The reason why we get so many Latin American immigrants flooding into the U.S., is simply that conditions suck for them back home.
The reason why there is sex trafficking in women into the U.S., is because those women are being enticed to flee the parlous conditions in their native countries.
There was a huge upsurge in sex trafficking in Russia, after the Soviet collapse in 1991. It was one more symptom of the fall of a once-great power, along with the beggars in the streets and the graduates with doctorates reduced to driving taxicabs.
This is not a national problem for America. It's hopeless for an open society like America to try to seal itself off from the rest of the world. It's a problem for these other nations that are failing to provide real hope and opportunity for their young women.
Nevada has legalized brothels in locales outside of the major cities.
ABC's "20/20" did an investigative report on some of them. As far as they could tell, none of the women was being "enslaved." Some have left the brothels and tried working on their own, either in the business or in some other business.
It's not enough to legalize prostitution and then ignore it.
Nevada's brothels are periodically inspected by the government (at taxpayer expense). The women are required to undergo periodic checks for STDs, again by government mandate. Finally, state laws keep the brothels away from densely populated areas.
This is why conservatives, like myself, are NOT libertarians. We understand that to promote the well-being of society, government has to take a hand in it. A free market without government oversight is anarchy, not democracy. Which is why so many libertarians sound like semi-anarchists.
See this lovely piece on the "Model Libertarian:"

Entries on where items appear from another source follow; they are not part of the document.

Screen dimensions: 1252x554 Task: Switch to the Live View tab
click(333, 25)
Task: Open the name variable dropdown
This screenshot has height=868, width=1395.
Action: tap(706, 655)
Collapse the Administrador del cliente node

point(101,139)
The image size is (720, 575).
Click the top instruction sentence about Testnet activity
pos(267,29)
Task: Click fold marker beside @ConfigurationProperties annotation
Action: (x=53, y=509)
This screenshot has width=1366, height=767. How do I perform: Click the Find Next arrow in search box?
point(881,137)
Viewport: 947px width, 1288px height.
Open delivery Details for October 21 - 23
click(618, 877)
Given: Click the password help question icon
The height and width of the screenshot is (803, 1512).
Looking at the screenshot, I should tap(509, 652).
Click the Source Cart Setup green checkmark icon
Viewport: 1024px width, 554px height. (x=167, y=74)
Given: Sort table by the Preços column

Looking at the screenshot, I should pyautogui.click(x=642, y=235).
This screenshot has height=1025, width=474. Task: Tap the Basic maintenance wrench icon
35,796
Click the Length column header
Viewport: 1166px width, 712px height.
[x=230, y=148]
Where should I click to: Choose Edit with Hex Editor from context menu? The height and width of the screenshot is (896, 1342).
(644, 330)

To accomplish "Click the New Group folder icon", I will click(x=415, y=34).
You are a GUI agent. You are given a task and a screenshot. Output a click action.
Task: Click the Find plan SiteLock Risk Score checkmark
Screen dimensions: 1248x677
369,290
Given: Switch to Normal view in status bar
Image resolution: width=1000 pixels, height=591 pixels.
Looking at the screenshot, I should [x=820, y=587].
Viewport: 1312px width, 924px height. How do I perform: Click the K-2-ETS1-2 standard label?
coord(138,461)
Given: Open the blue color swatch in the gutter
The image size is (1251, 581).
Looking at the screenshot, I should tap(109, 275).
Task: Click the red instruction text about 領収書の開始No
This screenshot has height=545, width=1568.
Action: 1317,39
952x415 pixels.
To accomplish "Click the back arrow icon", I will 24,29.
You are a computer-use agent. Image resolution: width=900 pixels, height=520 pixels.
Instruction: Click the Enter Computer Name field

http://world.std.com/~mhuben/plofker.html
Had me laughing uncontrollably after verse 2. Try and tell me that doesn't aptly describe many of the Ayndroids out there.
The next time some annoying blue nose is running as a Republican.
"Those who expect to reap the blessings of freedom must, like men, undergo the fatigue of supporting it."
-Thomas Paine: The American Crisis, No. 4, 1777

It's a constant theme. Those that support legalizing prostitution in the name of freedom turn a blind eye to the slavery that always goes with it.